The Quick Facts: Many wineries are focusing on the environmental impact of producing their wines. However, a study prepared by a student in Nova Scotia found that it is the consumer going to the store to buy wine that adds half of the overall environmental impact of wine. Reduce your environmental impact by buying boxed wine; going to the winery to purchase wine; buying wine by the case, instead of the bottle; and combining trips by making beverages part of your food shopping or picking up a bottle of wine on your way home from work, instead of making a separate trip.

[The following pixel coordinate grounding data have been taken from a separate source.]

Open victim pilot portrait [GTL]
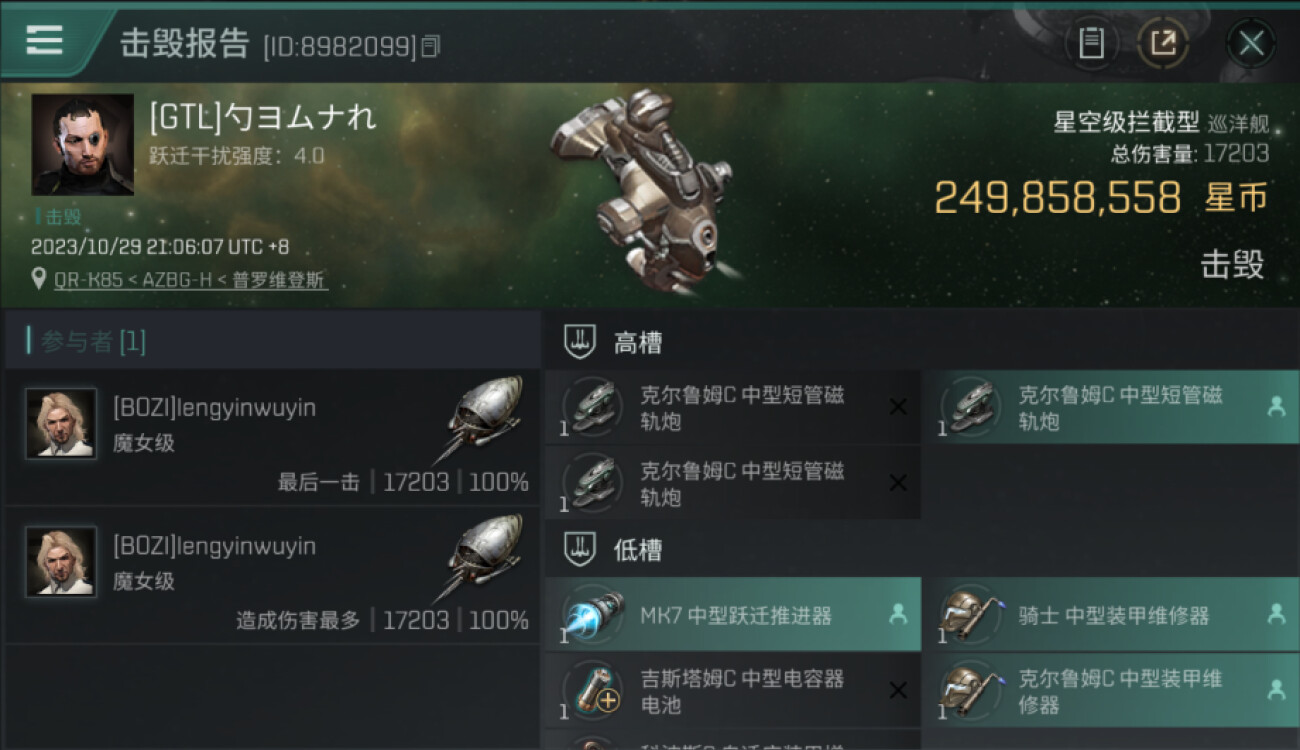point(82,144)
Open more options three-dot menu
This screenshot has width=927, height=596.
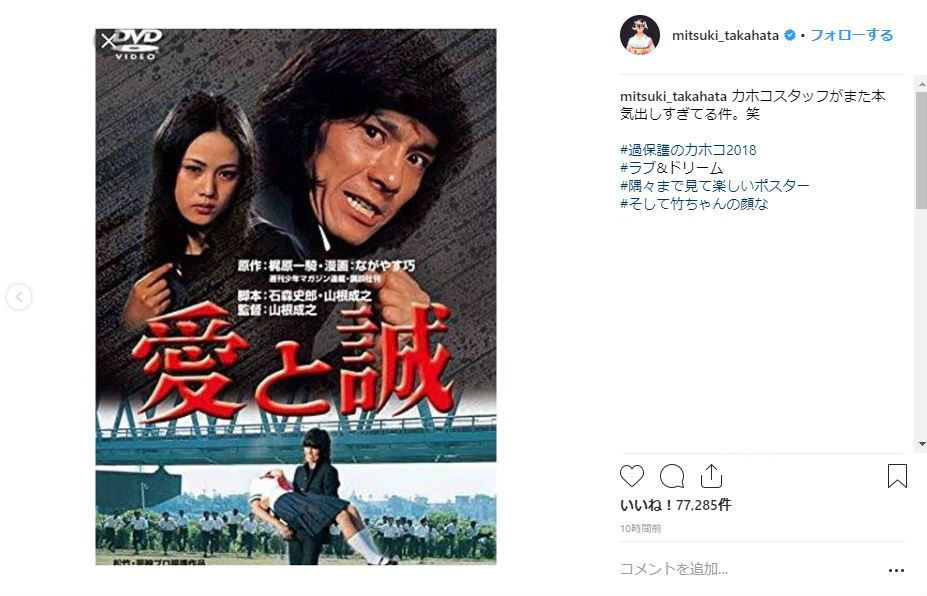click(896, 571)
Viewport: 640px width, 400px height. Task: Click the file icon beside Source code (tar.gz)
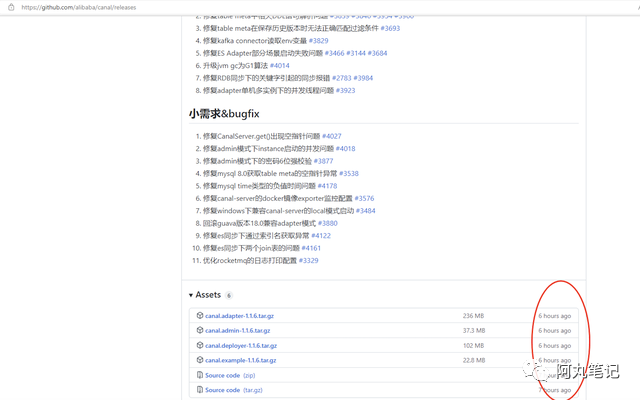(x=200, y=390)
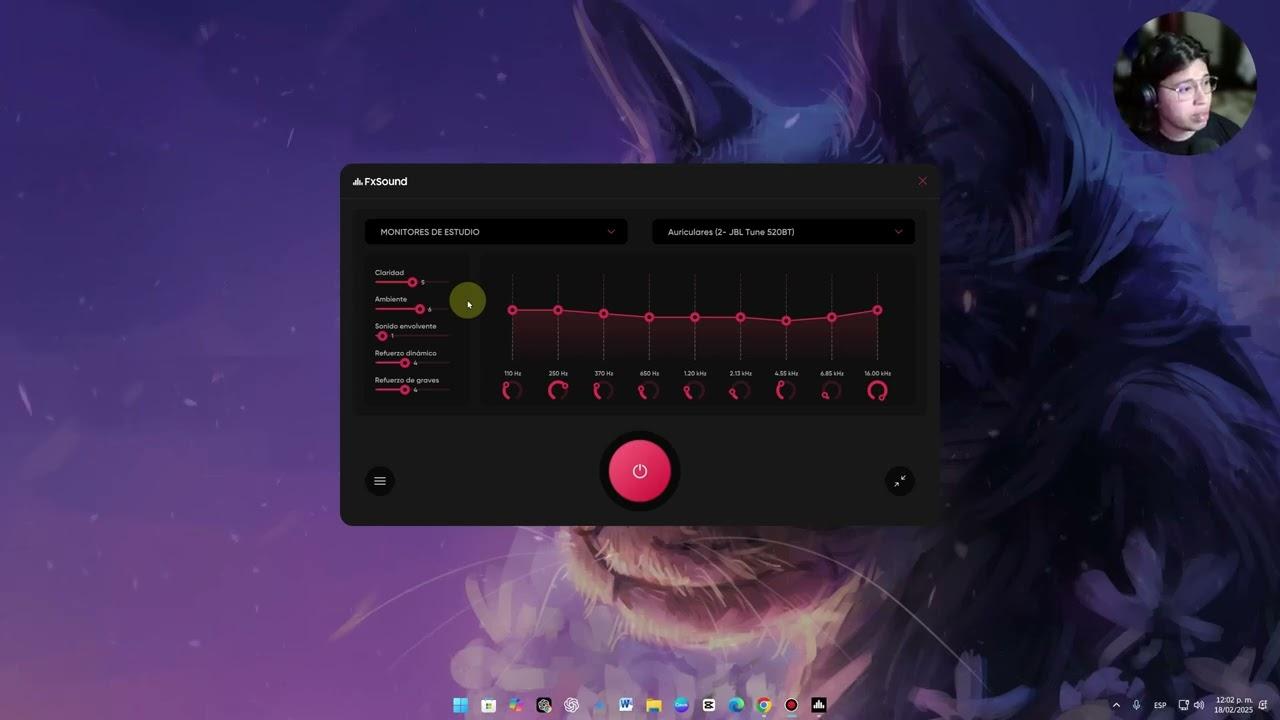Open CapCut from the taskbar

click(708, 705)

Environmental Impacts of Winemaking
Many of us think only of the environmental impacts of growing and producing the foods we eat, not of the beverages we drink. There are various stages of winemaking that can negatively impact the environment: local vineyard practices; the production and transport of vineyard inputs; the winemaking process itself; manufacturing glass bottles; the transport of bottles to the winery; the transport of the finished product to retail stores; and then the consumer’s purchase of the finished bottle of wine.

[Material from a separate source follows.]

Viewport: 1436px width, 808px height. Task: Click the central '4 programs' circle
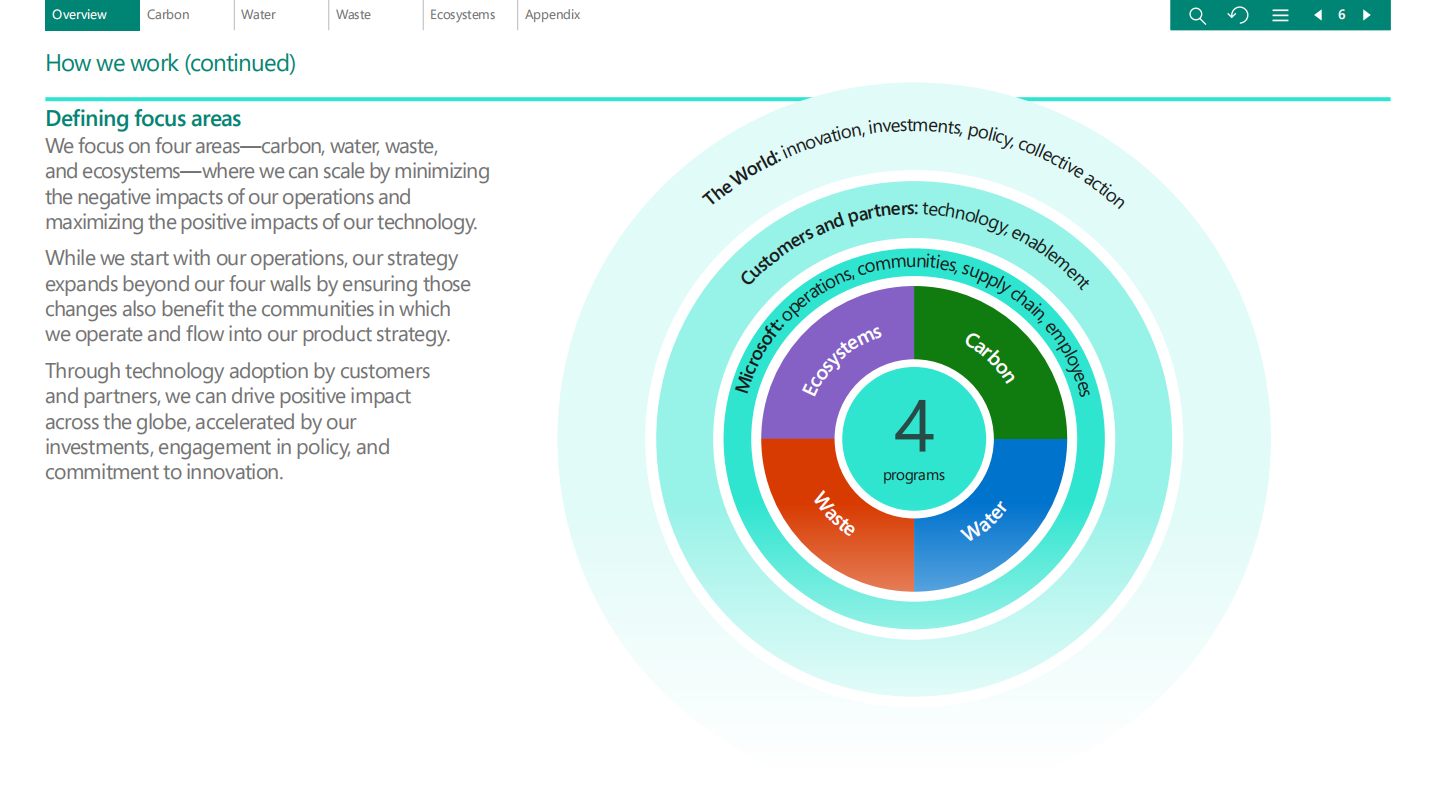(914, 439)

According to a study of the Nova Scotia wine industry, the three major environmental impacts of winemaking are: the transport stages that can result in the emission of greenhouse gases; vineyard practices in treating manure and chemical fertilizers that can result in water pollution; and the use of heavy glass bottles and packaging that can lead to waste if not recycled.
As with any product, you have to get it to where the consumer will buy it. As such, the environmental impacts of transport include the many trips by truck or car a bottle of wine must take to get to your table, creating greenhouse gases and smog in the process. There is the transportation of vineyard inputs (grapes), bottles to the winery, the finished product to retail, and the bottle of wine to the consumer table. In addition, vineyard practices with regard to manure and chemical fertilizers can be a major source of water pollution. The input of nutrients from these sources contributes to the acidification, eutropification, and creation of dead zones (loss of oxygen and resultant death of living things) in water bodies. Another large contributor to environmental impacts from winemaking is the waste that results from bottles and their packaging when they are not recycled.
Wine With Less Impact
There are many aspects to deciding which bottle of wine will have the least impact on the environment. Organic wine is regulated under the same government program, the National Organic Program, as food (for more information about the regulatory program, see Real Mama’s article entitled: A Common Sense Approach to Eating Organic Produce). As a result, buying organic wine does provide benefits in terms of avoiding pesticides and supporting organic agriculture.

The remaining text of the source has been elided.